Dima Ghanoum, the headteacher of a school in Daret Azza, says all of her students would also leave Syria in a heartbeat if they had the chance.
“The younger children are very curious about life before the war. My own daughter, she will ask: ‘Did you really go to restaurants where you could order food and sit? Did you really have electricity all the time?’ They are the first generation to be born into freedom, but they don’t understand what it is yet, or the price we have paid for it.
“Under the regime we lived in an extremely unequal society. I can’t describe properly how it feels to teach in a tent, to have to stop class sometimes just to hug your students to stop them trembling with fear and cold.
“But I would never go back to regime control. We live in hardship and fear … but it is still better than that.”

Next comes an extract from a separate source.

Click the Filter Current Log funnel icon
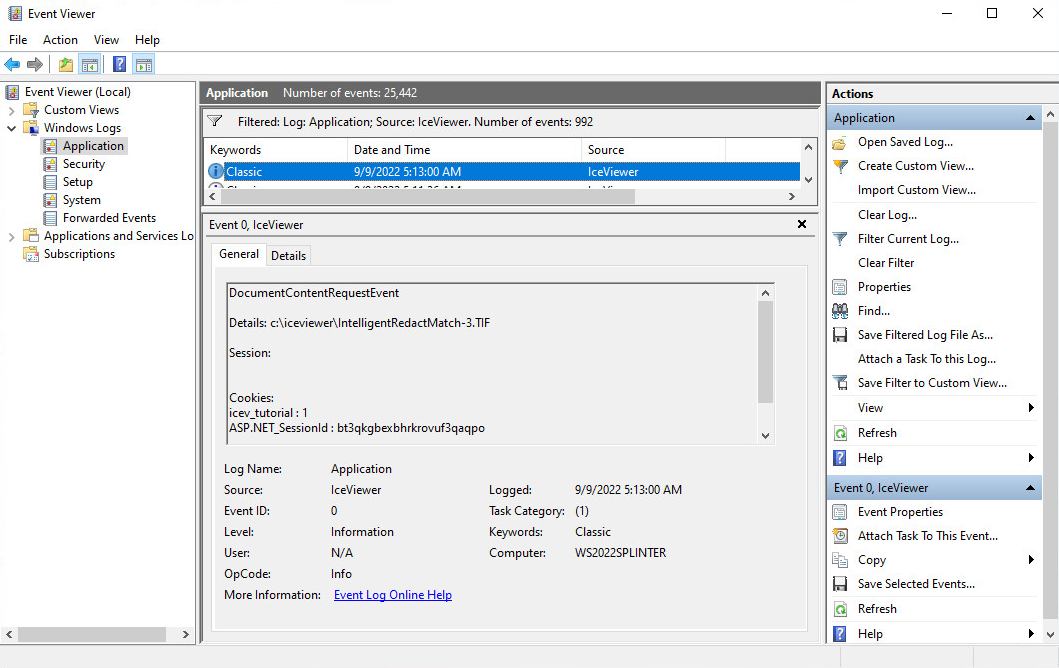 [x=840, y=239]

Putting Syria’s pieces back together again for now remains a distant dream. For the new generation, it may not even happen: according to research from Save the Children, one in three children displaced inside the country want to leave, and 86% of refugee children interviewed in Jordan, Lebanon, Turkey and the Netherlands said they do not want to go back to the country their parents left.
“We face different things at our age than the older generation of activists did,” said Kasem. “Our childhood was completely destroyed. But we have a duty and ability to keep going … Our efforts to make Syria a better place deserve support from the outside world.
“Without the Syrian revolution, I wouldn’t be the person I am now.”